Why Nobu’s move fits a bigger play
Nobu has long paired marquee restaurants with hotel and branded-residence projects as a core growth strategy, a trend hospitality trade outlets have tracked in recent years. OpenTable highlights the brand’s global footprint of more than 50 restaurants worldwide, while industry coverage from HospitalityNet details Nobu’s expansion into hotels and residence projects that bundle dining, service and amenities under one banner.
Putting a Nobu restaurant and a branded-residences identity inside Avenue Bellevue effectively turns the development’s retail podium into a hospitality anchor, and gives the property an outsized amenity to market to wealthy buyers and hotel guests.
What it means for Bellevue
Bellevue’s downtown has been stacking up high-end hotels and restaurants as the city leans into a more polished urban core, a strategy Visit Bellevue has highlighted in recent promotional material. Visit Bellevue and local development coverage show the InterContinental and new street-level dining as central pieces of that push.

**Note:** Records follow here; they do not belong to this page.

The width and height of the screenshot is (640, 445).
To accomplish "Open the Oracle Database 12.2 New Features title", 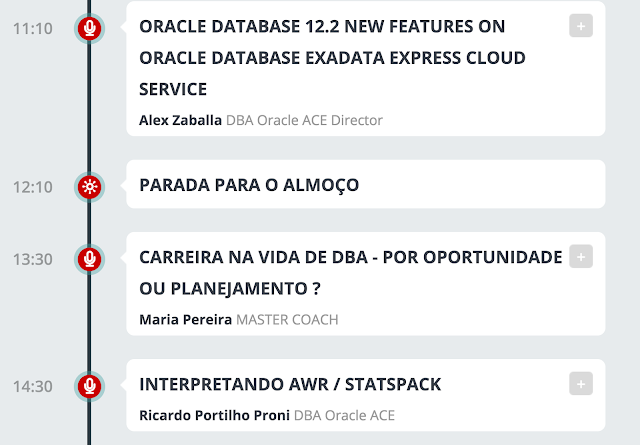I will (332, 58).
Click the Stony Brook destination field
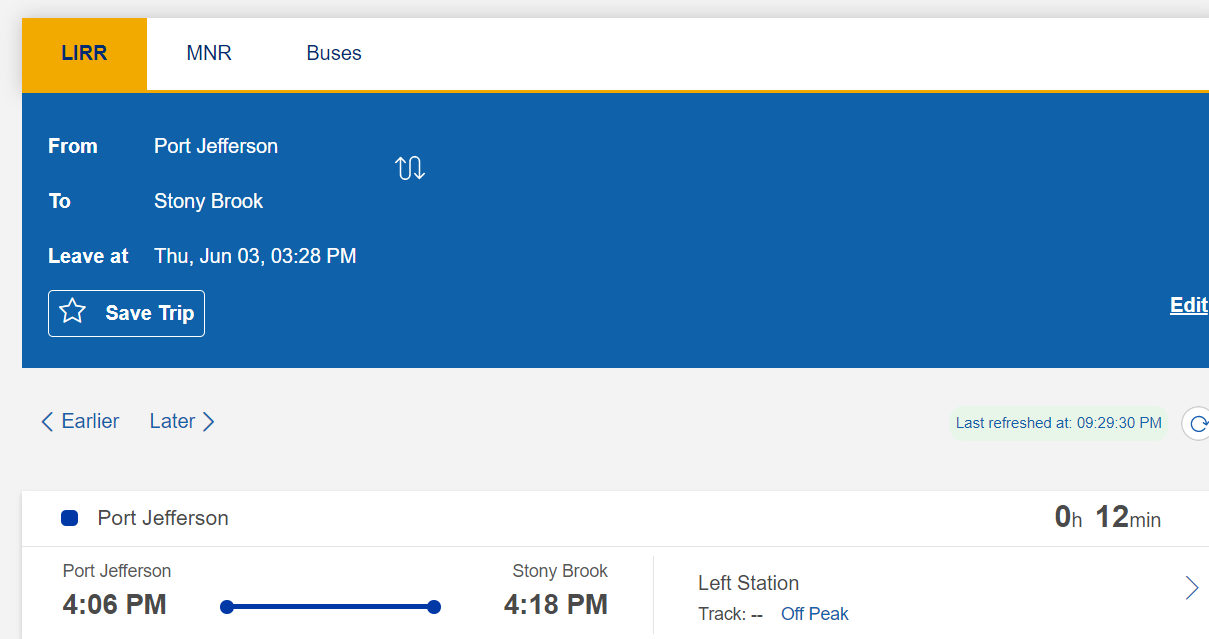This screenshot has height=639, width=1209. point(208,201)
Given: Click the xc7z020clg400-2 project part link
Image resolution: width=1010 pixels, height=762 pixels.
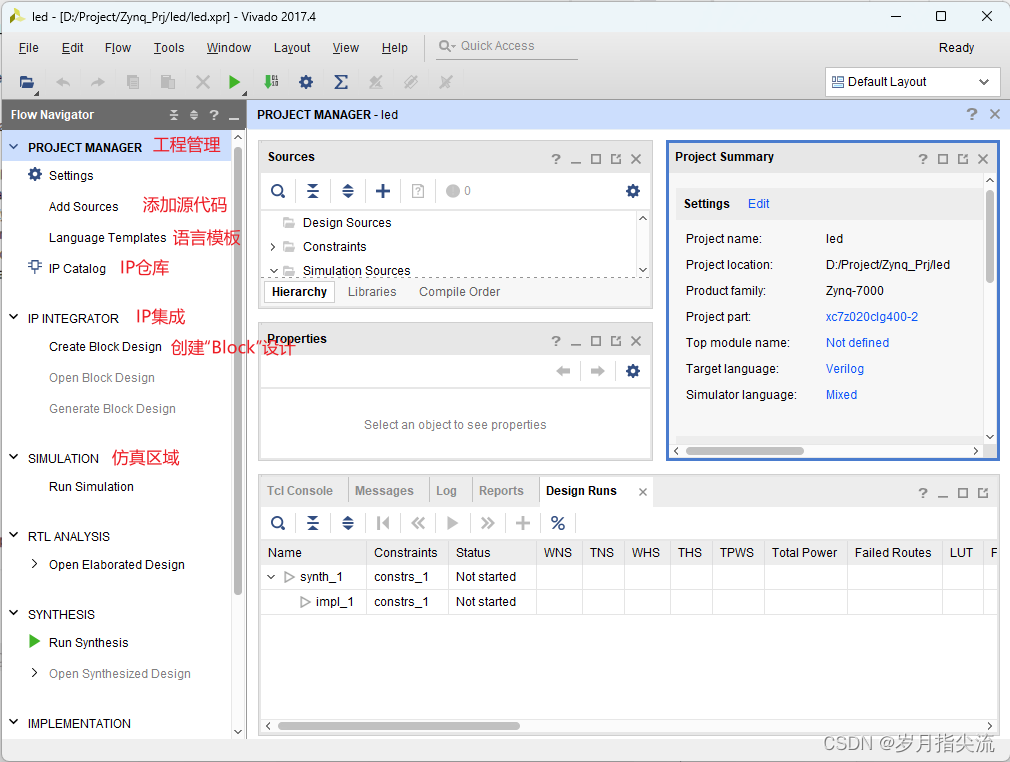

For diners on the Eastside, a Nobu brings a nameplate that has historically drawn both local regulars and out-of-town visitors, and for Avenue Bellevue it delivers the kind of cachet developers like to point to when marketing pricey residences and retail leases.
Timeline and next steps
The Puget Sound Business Journal’s report did not list a formal opening date for the restaurant or a timeline for the residences’ rebrand, and neither Nobu nor Avenue Bellevue has released a public launch schedule as of the initial report. Leasing and build-out details are likely to surface in future permit filings and developer updates.